THE RELEVANT QUEER: Writer and Poet Anita Cornwell, Born September 23, 1923

Anita Cornwell, circa 2000s. Photo Janet Mason.2
Anita Cornwell, circa 2000s. Photo Janet Mason

“After staring at hundreds of blank pages….I learned to face myself. I learned that I not only existed but that I had every right to my own existence!”

TRQ: Anita Cornwell, Born September 23, 1923

Writer and poet Anita Cornwell, who wrote the first collection of essays by a Black lesbian, was born in Greenwood, South Carolina on September 23, 1923.

Cornwell’s grandmother Iola shaped her view on life. Iola was born in 1883, after many slaves had been emancipated but not freed. She invited Cornwell to attend the World’s Fair in New York City in 1939. Transformed by her experience in the North, at age 16, Cornwell moved to Pennsylvania to live with her aunt in Yeadon, and then with her mother in Philadelphia.

She attended Temple University to study journalism and graduated in 1948. Afterwards she worked for the Philadelphia Tribune, wrote poetry and essays published in Feminist Review, Labyrinth, Azalea: A Magazine by Third-World Lesbians, and BLACK/OUT.

Cornwell was one of the first to identify as a Black lesbian in her work, which was published in The Ladder and The Negro Digest in the 1950’s. She writes in a sharp style very much her own to claim the right to exist. She writes of the love, lost family members, and Black resistance in Jim Crow South. From the start, she discovered some White publishers were uninterested in Black and lesbian experiences, while others found her young adult books inappropriate for young girls.

On November 9, 1975, Philadelphia’s Gay Alternative published her short story “First Love and Other Sorrows.” In 1983 she published Black Lesbian in White America, in which she discusses internalised both misogyny and homophobia. An interview with Black lesbian essayist Audre Lorde also appears in the book.

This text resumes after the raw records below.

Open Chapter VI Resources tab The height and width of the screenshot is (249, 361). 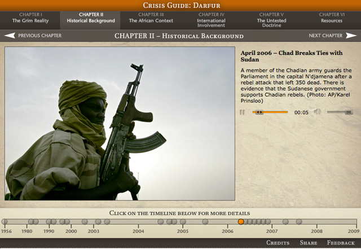[332, 18]
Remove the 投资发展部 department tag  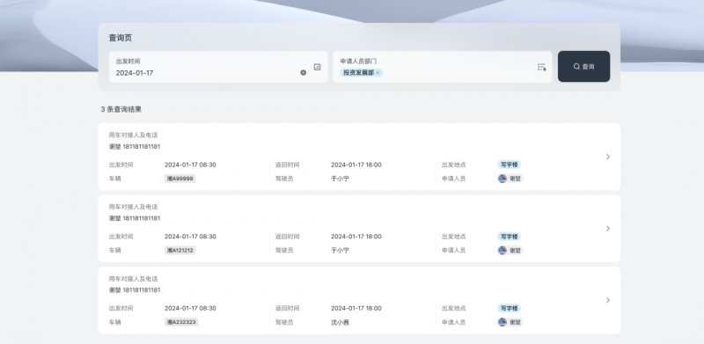(378, 73)
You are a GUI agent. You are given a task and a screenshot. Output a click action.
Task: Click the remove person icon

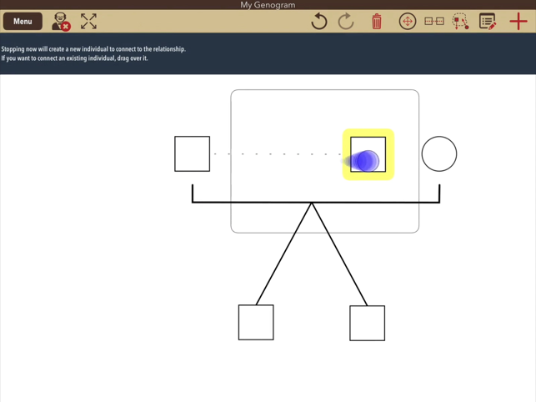tap(60, 21)
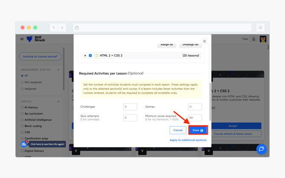Click the browser back arrow

click(x=54, y=28)
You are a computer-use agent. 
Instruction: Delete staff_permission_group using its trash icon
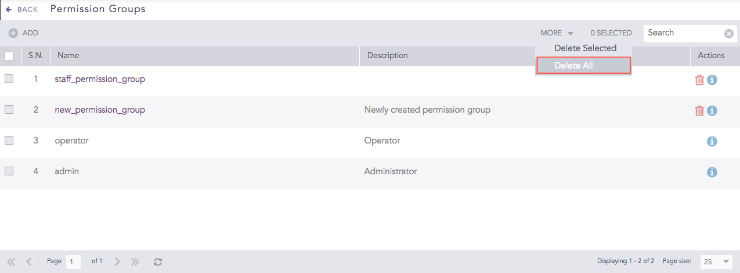pyautogui.click(x=699, y=80)
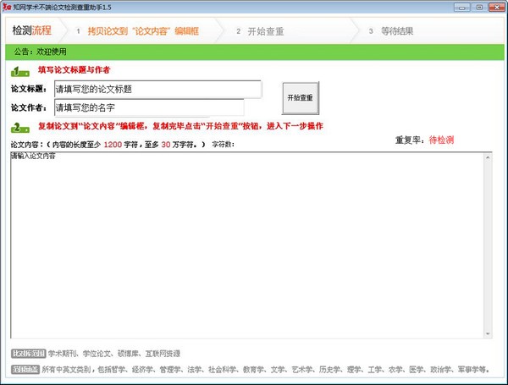The image size is (508, 385).
Task: Click the 待检测 duplication rate status
Action: point(442,139)
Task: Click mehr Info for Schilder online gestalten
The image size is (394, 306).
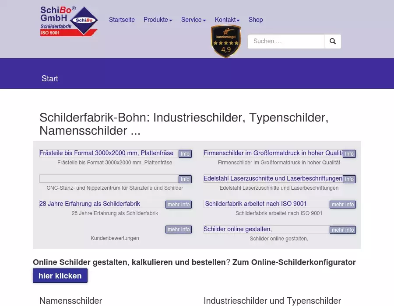Action: point(342,230)
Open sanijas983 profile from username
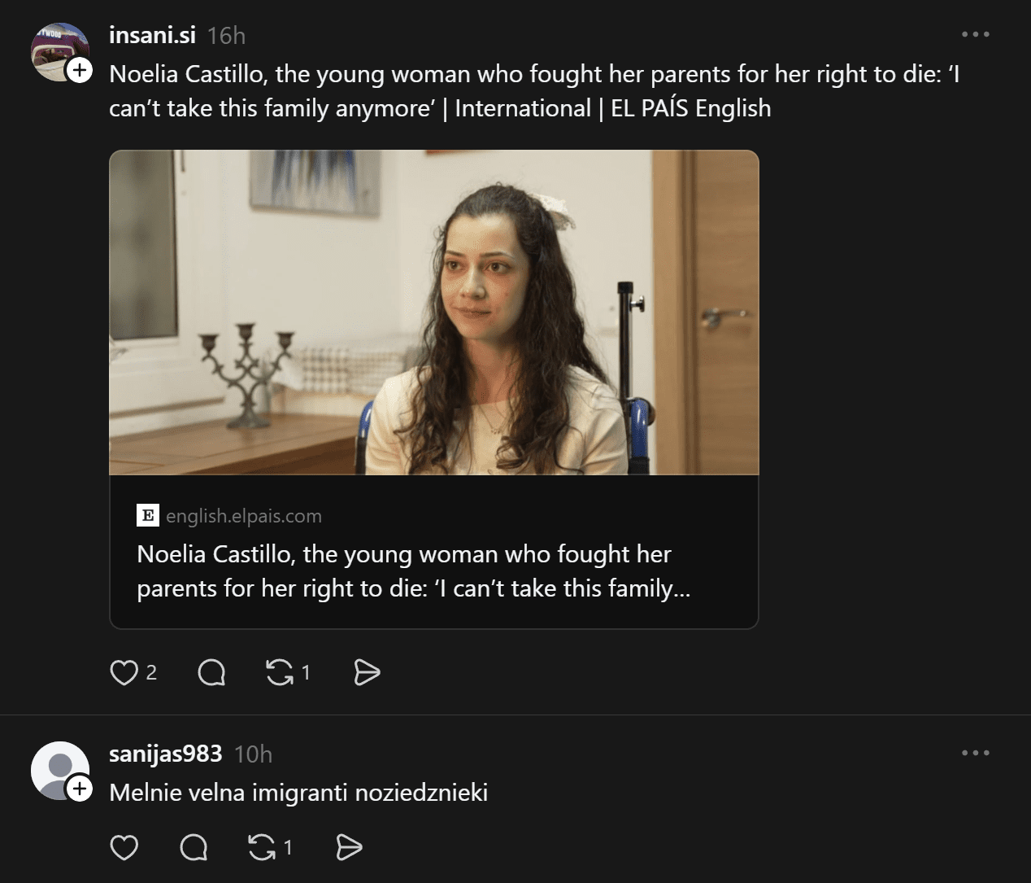This screenshot has height=883, width=1031. pyautogui.click(x=165, y=754)
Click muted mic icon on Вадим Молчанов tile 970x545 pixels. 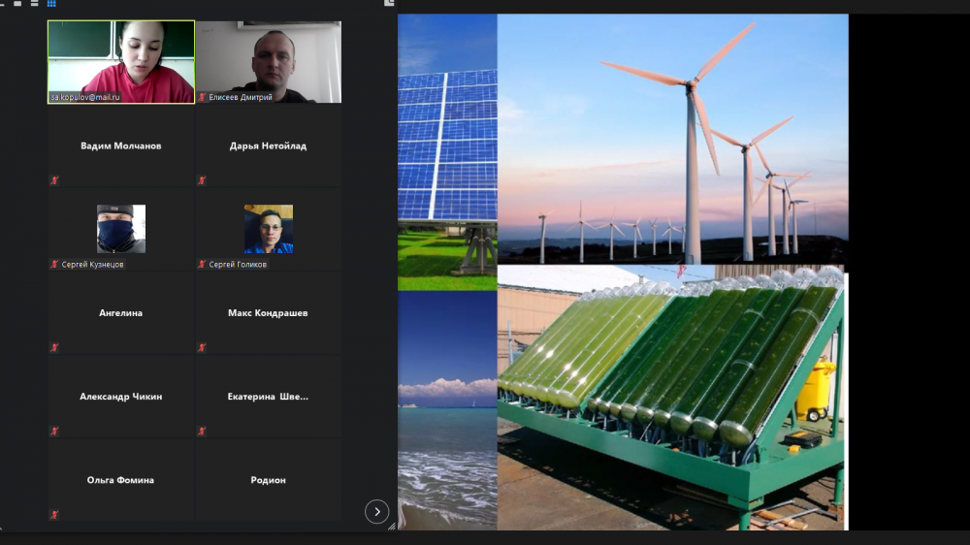point(54,180)
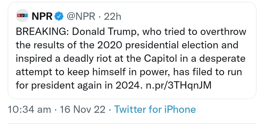Image resolution: width=264 pixels, height=125 pixels.
Task: Open the n.pr/3THqnJM article link
Action: (178, 86)
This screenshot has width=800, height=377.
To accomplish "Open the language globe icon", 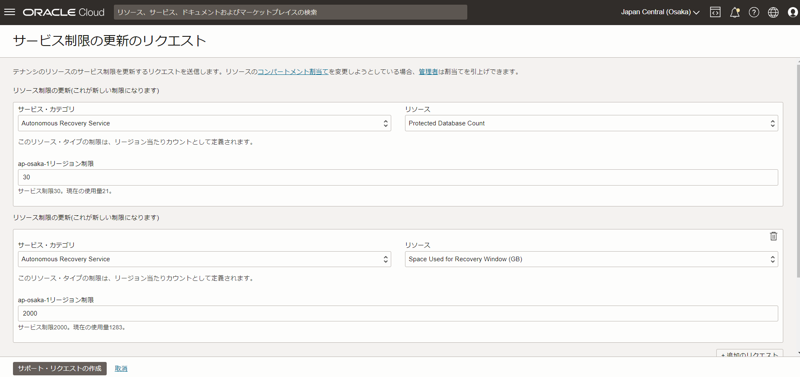I will [773, 13].
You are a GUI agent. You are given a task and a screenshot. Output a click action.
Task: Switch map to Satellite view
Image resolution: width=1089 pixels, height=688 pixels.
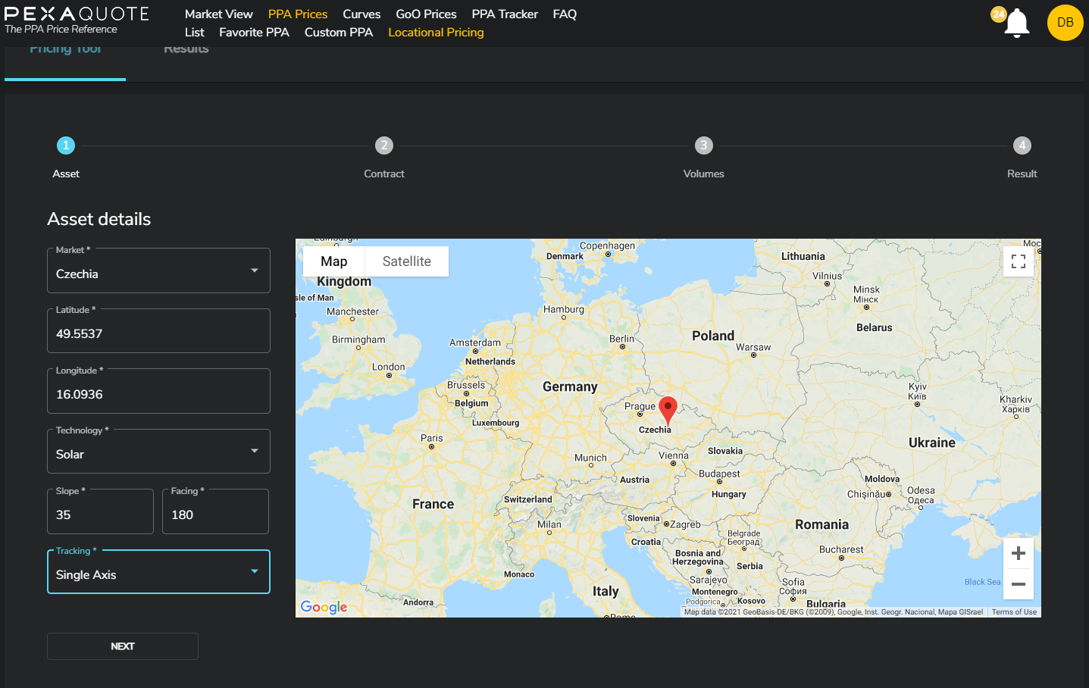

Involved in the women’s movement, Cornwell often found herself to be one of few Black women in the room, and sometimes the oldest. She joined the Daughters of Bilitis and helped found the Philadelphia chapter of Radicalesbians.

Cornwell writes, “The thing I find most disturbing regarding womyn in general is the seeming impossibility of their thinking clearly when it comes time to deal with men. Womyn with advanced university degrees often seem utterly unable to dot an ‘i’ when they are confronted with the realities of man’s barbaric treatment of womyn.”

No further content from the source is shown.